___ DATA PROVIDED ___

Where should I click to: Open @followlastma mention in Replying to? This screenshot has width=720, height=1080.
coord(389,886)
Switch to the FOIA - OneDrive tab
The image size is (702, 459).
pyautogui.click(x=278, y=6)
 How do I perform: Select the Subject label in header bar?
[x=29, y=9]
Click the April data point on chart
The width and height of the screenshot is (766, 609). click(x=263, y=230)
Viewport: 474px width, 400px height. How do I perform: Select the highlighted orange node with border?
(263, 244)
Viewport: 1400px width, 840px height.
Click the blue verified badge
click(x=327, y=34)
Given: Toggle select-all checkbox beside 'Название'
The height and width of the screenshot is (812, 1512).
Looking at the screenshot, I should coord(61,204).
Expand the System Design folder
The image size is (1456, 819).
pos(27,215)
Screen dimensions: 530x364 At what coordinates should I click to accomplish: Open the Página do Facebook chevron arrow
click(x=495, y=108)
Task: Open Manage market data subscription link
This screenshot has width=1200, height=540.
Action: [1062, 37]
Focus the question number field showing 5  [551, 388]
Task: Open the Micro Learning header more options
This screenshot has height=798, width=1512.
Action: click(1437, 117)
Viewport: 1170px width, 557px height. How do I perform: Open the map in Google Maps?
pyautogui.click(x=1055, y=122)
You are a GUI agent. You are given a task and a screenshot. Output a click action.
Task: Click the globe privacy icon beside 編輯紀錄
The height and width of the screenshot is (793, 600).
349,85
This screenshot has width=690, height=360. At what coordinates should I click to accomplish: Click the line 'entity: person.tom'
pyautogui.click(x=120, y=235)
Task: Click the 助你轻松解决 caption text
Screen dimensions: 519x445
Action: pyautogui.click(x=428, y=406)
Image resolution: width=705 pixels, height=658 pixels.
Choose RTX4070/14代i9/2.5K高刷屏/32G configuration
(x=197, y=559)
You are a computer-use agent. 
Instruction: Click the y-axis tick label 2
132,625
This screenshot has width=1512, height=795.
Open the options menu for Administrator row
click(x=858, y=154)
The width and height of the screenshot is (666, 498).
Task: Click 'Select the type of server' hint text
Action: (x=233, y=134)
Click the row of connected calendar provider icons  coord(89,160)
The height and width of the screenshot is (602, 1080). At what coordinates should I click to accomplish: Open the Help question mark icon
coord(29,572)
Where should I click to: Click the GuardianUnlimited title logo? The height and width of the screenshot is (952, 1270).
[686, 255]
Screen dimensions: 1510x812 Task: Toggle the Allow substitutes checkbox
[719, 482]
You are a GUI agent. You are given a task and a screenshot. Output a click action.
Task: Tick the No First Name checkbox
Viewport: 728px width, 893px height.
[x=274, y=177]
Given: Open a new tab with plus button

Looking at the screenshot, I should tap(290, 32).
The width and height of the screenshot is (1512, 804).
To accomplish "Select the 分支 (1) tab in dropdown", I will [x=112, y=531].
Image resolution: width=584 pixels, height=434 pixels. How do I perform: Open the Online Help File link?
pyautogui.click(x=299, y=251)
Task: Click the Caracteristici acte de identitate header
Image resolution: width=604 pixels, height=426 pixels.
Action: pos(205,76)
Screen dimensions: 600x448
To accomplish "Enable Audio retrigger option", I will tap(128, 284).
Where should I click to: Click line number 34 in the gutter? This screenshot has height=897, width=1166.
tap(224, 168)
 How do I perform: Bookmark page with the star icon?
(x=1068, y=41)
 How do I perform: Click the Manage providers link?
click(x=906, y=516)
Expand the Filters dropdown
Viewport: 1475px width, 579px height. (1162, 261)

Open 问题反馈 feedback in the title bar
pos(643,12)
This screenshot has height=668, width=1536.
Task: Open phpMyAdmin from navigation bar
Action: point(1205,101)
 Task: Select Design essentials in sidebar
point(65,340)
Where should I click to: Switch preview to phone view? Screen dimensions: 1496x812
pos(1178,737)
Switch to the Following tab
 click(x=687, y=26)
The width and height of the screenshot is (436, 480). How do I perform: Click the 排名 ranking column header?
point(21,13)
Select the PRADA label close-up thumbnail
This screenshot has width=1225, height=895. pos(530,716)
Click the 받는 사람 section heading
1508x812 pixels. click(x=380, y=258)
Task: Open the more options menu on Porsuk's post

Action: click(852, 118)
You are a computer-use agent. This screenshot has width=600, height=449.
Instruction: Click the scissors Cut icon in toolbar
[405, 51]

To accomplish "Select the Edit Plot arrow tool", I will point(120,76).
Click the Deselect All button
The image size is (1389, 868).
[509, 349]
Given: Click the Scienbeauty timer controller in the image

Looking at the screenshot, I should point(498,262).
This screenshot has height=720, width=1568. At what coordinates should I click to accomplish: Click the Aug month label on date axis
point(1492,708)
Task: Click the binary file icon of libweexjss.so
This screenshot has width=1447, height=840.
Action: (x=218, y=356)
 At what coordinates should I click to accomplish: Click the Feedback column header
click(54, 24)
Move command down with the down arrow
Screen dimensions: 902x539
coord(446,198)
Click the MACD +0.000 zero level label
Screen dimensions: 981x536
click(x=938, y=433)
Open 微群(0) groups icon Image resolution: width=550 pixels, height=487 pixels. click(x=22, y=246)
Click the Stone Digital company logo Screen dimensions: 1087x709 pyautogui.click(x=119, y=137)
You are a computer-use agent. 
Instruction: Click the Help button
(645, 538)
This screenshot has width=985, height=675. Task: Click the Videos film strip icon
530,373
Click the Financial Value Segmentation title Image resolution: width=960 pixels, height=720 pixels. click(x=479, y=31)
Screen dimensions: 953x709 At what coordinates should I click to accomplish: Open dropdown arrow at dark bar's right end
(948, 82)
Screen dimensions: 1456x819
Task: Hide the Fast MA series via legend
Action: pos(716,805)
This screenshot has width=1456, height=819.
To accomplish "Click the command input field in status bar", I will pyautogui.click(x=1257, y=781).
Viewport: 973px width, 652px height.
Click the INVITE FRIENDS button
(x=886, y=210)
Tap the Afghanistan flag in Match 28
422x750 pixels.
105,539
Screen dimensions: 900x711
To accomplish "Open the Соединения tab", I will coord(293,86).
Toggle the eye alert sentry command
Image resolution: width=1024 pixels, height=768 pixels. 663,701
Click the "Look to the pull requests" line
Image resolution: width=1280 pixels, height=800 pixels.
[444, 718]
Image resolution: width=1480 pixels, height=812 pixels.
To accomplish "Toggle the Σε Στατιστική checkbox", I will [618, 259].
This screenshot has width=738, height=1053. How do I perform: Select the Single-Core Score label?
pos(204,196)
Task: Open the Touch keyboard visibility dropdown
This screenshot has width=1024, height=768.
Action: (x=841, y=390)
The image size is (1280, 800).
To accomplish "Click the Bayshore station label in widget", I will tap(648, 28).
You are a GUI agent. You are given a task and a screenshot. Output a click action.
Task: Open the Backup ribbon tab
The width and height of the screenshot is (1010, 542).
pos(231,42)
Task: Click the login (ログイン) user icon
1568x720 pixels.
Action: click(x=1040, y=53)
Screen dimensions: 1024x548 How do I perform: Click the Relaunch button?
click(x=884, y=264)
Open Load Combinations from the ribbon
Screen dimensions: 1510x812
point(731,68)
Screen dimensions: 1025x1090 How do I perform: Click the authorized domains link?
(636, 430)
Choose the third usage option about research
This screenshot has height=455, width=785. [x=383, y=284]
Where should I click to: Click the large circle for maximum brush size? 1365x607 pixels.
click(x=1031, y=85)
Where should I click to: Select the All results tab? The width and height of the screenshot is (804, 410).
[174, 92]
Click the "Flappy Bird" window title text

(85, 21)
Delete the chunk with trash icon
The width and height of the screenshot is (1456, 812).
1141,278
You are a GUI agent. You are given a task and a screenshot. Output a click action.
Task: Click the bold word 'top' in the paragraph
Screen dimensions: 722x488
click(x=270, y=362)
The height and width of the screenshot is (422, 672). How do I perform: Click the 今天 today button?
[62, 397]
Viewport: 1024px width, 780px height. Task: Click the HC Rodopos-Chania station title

___

EXERCISE DETAILS — Starting at the line containing "Given: Toggle select-all" and ending after the line containing "Click the row", can you rewrite those items with "Screen dimensions" swapped for "Screen size" and nothing else changed?

OUTPUT FOR THIS TASK —
Given: Toggle select-all checkbox beside 'Название'
The height and width of the screenshot is (812, 1512).
Looking at the screenshot, I should coord(61,204).
Expand the System Design folder
The image size is (1456, 819).
pos(27,215)
Screen size: 530x364 At what coordinates should I click to accomplish: Open the Página do Facebook chevron arrow
click(x=495, y=108)
Task: Open Manage market data subscription link
This screenshot has width=1200, height=540.
Action: [1062, 37]
Focus the question number field showing 5  [551, 388]
Task: Open the Micro Learning header more options
This screenshot has height=798, width=1512.
Action: click(1437, 117)
Viewport: 1170px width, 557px height. How do I perform: Open the map in Google Maps?
pyautogui.click(x=1055, y=122)
You are a GUI agent. You are given a task and a screenshot. Output a click action.
Task: Click the globe privacy icon beside 編輯紀錄
The height and width of the screenshot is (793, 600).
349,85
This screenshot has width=690, height=360. At what coordinates should I click to accomplish: Click the line 'entity: person.tom'
pyautogui.click(x=120, y=235)
Task: Click the 助你轻松解决 caption text
Screen size: 519x445
Action: pyautogui.click(x=428, y=406)
Image resolution: width=705 pixels, height=658 pixels.
Choose RTX4070/14代i9/2.5K高刷屏/32G configuration
(x=197, y=559)
You are a computer-use agent. 
Instruction: Click the y-axis tick label 2
132,625
This screenshot has width=1512, height=795.
Open the options menu for Administrator row
click(x=858, y=154)
The width and height of the screenshot is (666, 498).
Task: Click 'Select the type of server' hint text
Action: (x=233, y=134)
Click the row of connected calendar provider icons  coord(89,160)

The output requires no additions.